Film Screening: Birds of a Feather

Film Screening
“Birds of a Feather”
A work in progress // Germany, Vietnam, ca. 60 min

Time: 11.06.2019 @6:30pm
Location: Ca Phe Thu Bay Tre
264 Nam Ky Khoi Nghia,
Ward 8, District 3, HCMC
(above Trung Nguyen Legend Cafe)

Director: Trieu Hai Anh
The screening will be followed by a short Q&A with the filmmaker and a few members of the crew.

In the mid 1980s Doan Thi Hai Yen moves from Saigon, Vietnam to Sokolov, Czechoslovakia as part of a work exchange program where she was to be trained as a textile technician. Slowly but surely, she realizes it’s a scam: the “training” was for assembly line work in a factory, and the wages were all but subsistence level. Frustrated by the conditions, Yen leaves her workplace and marries. Soon enough, she discovers she’s pregnant. But she worries that if she goes to a hospital, she’ll be forced to choose between an unwanted abortion and deportation to a war-torn Vietnam. Rejecting this ultimatum, she takes matters into her own hands. One night in 1991, she flees Czechoslovakia and sets out to Munich on foot. Once she arrives in Germany, she moves from asylum center to asylum center. All the while, Yen makes VHS home videos documenting her new life with baby Anh as she moves across Europe and sends the tapes back to her family Vietnam. Almost 30 years later, Anh travels to Saigon and Hanoi with a camera and film crew to stage her “homecoming” to the home she never had—to make images about the people who spent their whole lives looking at images of her.

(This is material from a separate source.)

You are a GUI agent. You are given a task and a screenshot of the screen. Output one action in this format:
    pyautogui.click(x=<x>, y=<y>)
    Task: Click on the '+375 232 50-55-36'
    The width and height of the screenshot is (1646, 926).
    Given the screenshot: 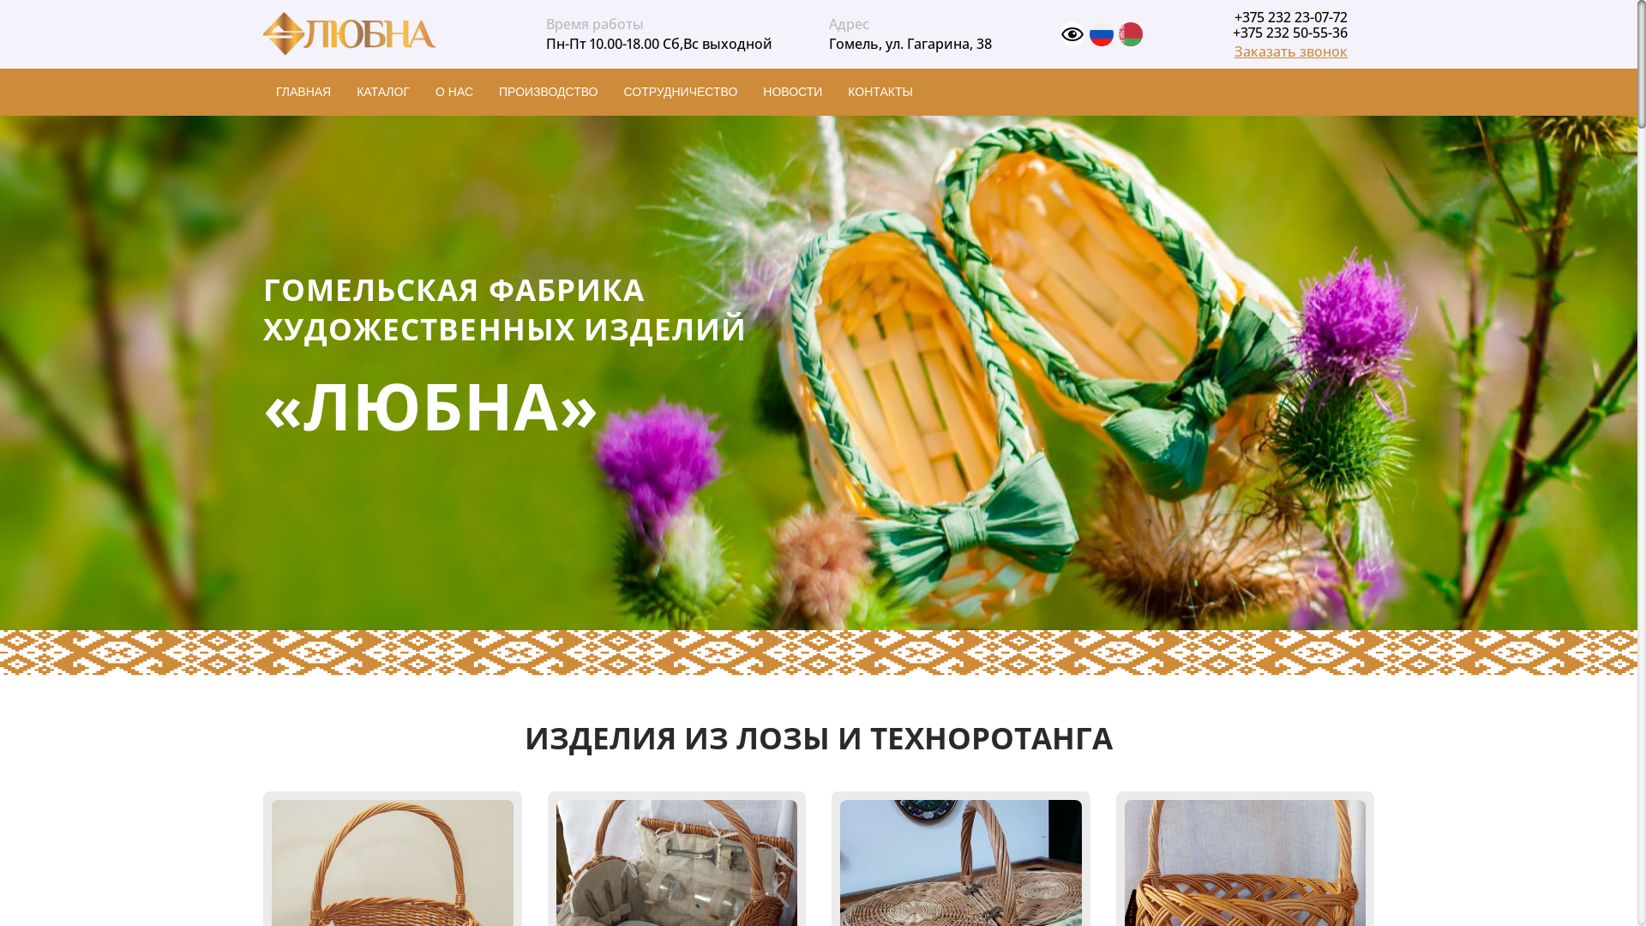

Birds of a Feather is a meditation on the vicissitudes of diasporic belonging in the age of transnational migration and reproducible media. The film traces one family’s attempt to actively construct a coherent family narrative over vast distances and stretches of time. It moves freely between Yen’s original VHS recordings and contemporary footage shot with actors in Hanoi and Saigon. In eschewing the boundaries between documentary and fiction, it rejects the possibility for any “authentic” portrayal of an ethnographic subject. Instead, Trieu offers an image of a heavily mediated relationship to one’s own biography, which is nonetheless completely true to her own. In one of the film’s most telling scenes, Yen and baby Anh show their granny a warm sunny day in the park and introduce baby Anh’s German friend. After introducing herself, however, the German friend quickly notes, “That’s not your granny. It’s a camera!”